Brexit
Wenn man in unserer gesellschaftlichen Gegenwart nicht schnell genug neue Wörter lernt, in seinen aktiven Sprachschatz übernimmt und damit spielend umzugehen weiß, dann rollt man auf das Abstellgleis.
Wer erinnert sich noch an die unbeholfenen Statements, die in den Neunzigern aus den Mündern ostdeutscher Funktionäre kamen? Technisch gesehen Experten, waren sie sprachliche Monstren, über deren hilflos ins Mikro gepustete (Deitsche Demokratsche Replik) Meinung der mit seinem Werbevokabular geschulte Westi nur schmunzeln konnte.
Nichts beweiskräftigeres kann die CIA aus ihren Arsenalen für die Unlauterkeit eines exotischen Regierungschefs kramen als den Versuch eines Repräsentanten aus sagen wir Angola, in gebrochenem Englisch ein Interview zu stammeln - über Menschenrechte und Bodenschätze zum Beispiel. Ein pakistanischer Atomphysiker, der akzentfrei Harvard-Englisch aus dem Gucci-Anzug plappert, hat schon bessere Karten vor dem öffentlichen Tribunal.
Meine Güte, wer heute noch am Stammtisch was von guter Straßenlage quasselt anstatt die fahrdynamischen Vorteile seiner drive-by-wire-Bodengruppe zu goutieren, könnte auch gleich zugeben, dass er nicht weiß, wer in der EM im Halbfinale steht. Oder dass ihn das ganze einen Sch... interessiert. Sprache entscheidet über Dabeisein oder Außenseiterrollen. So wie das Ethanol über Reinheitsgebot oder nicht.

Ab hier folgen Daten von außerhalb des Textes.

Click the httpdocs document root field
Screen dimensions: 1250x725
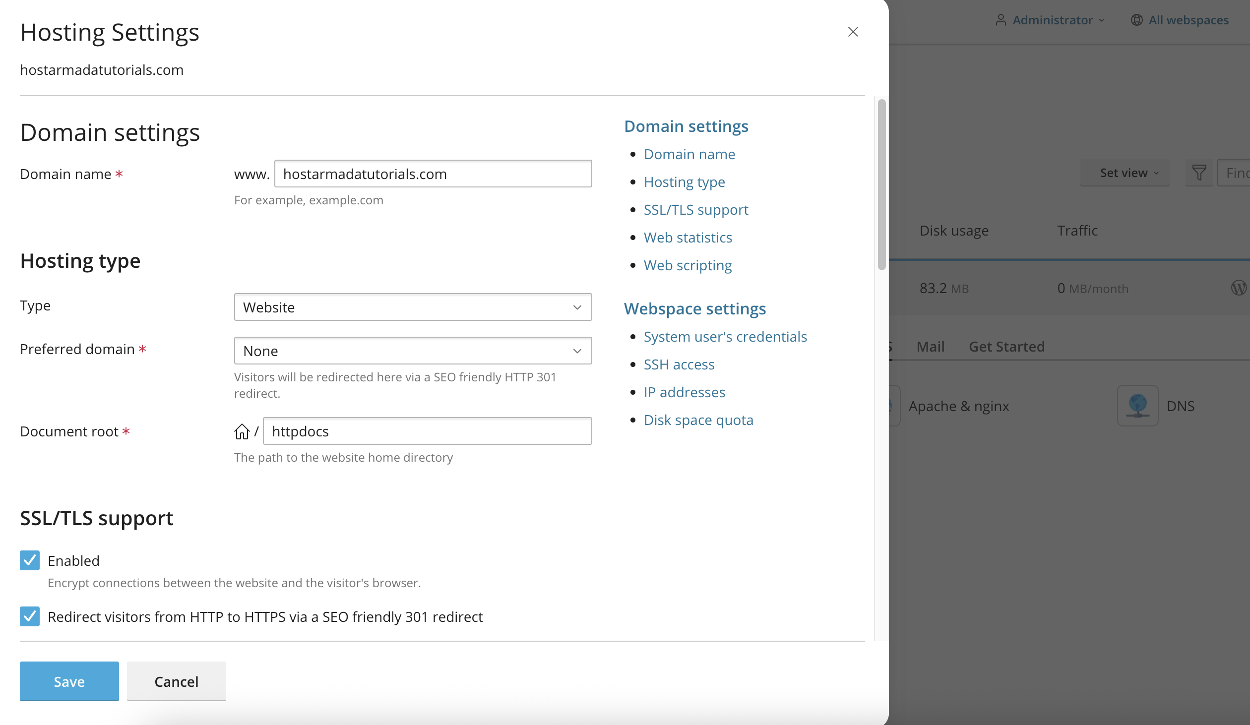[427, 431]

Das Brexit macht Europa nun komplett zum Außenseiter. Einmal deshalb, weil man als Europäer lernt, dass auf jede kleine Finanzkrise am Balkan eine Schöpfungswelle neuer Worte folgt, die am anderen Ende des Schiffchens Europa Seeleute über Bord spülen wird. Zum anderen, weil man lernen muss, dass auch die Institutionen, die diesen Wortschöpfungen folgen (wie Frontex - auch was mit x) für zivilisierte Staaten - ich möchte mal sagen: gewöhnungsbedürftig sind.
Wir sind, wie im Kennzeichensektor offenbar in der x-Reihe angekommen. Lauter ungewohntes für die Augen, das die Kinder vom Rücksitz her spielerisch erlernen können. Für sie ist Brexit der kleine Bruder von Viertelfinale und damit Hooligan. Für den Alteuropäer ist beides ein trauriger Absturz in die Zukunft der Vergangenheit. Da zeigt sich nämlich, wie viel die Union wert ist und ihre Werte - auch im spielerischen Miteinander.
Brexit ist (wenn man aktuell an den Beginn der Tour de France erinnern will) der Dopingskandal der europäischen Politrundfahrt. Lange totgeschwiegen, dann hat man den einen oder anderen abgewatscht, jetzt sind die Populisten dran, endlich mal zu sagen, was doch mal erlaubt sein muss zu sagen. Die Sportärzte des Politpelotons: ALLE sind gedopt und das ganze Herumgefahre eine Riesenshow. Und das Theater in London eine Luftnummer für die, die sonst nichts mehr im Köcher haben.
Aber wir Restler wissen nun aus verlässlicher Quelle und mit markanten brandneuen Worten, dass unser Schiffchen Europa ein wackeliges Holzfloß ist, das beim ersten Wind in Stücke kracht. Weil auf der einen Seite die Passagiere schon die Takelage fressen und Planken aus dem Boden rupfen, um ihre Grillfeuer zu entzünden, während die anderen noch darüber nachdenken, wie sie die nächsten Abgasnormen austricksen können.
Tja, traurige Erkenntnis: unsere Wertegemeinschaft BESTEHT aus neuen bunten Wörtern, mit denen man sich kosmopolitisch gegenseitig erklärt, wie man Tackliatällä, Köfftä und Anschelika richtig ausspricht. Nicht, um das dann auch zu tun, sondern damit der Zuhörer weiß, dass er dumm ist. Wer A sagt, sagt ARTE, muss gar nichts. Das ist so mit der Sprache. Man kann plappern, was die Kehle hergibt, und anschließend tun, was auch immer. Nur schön formulieren sollte man können.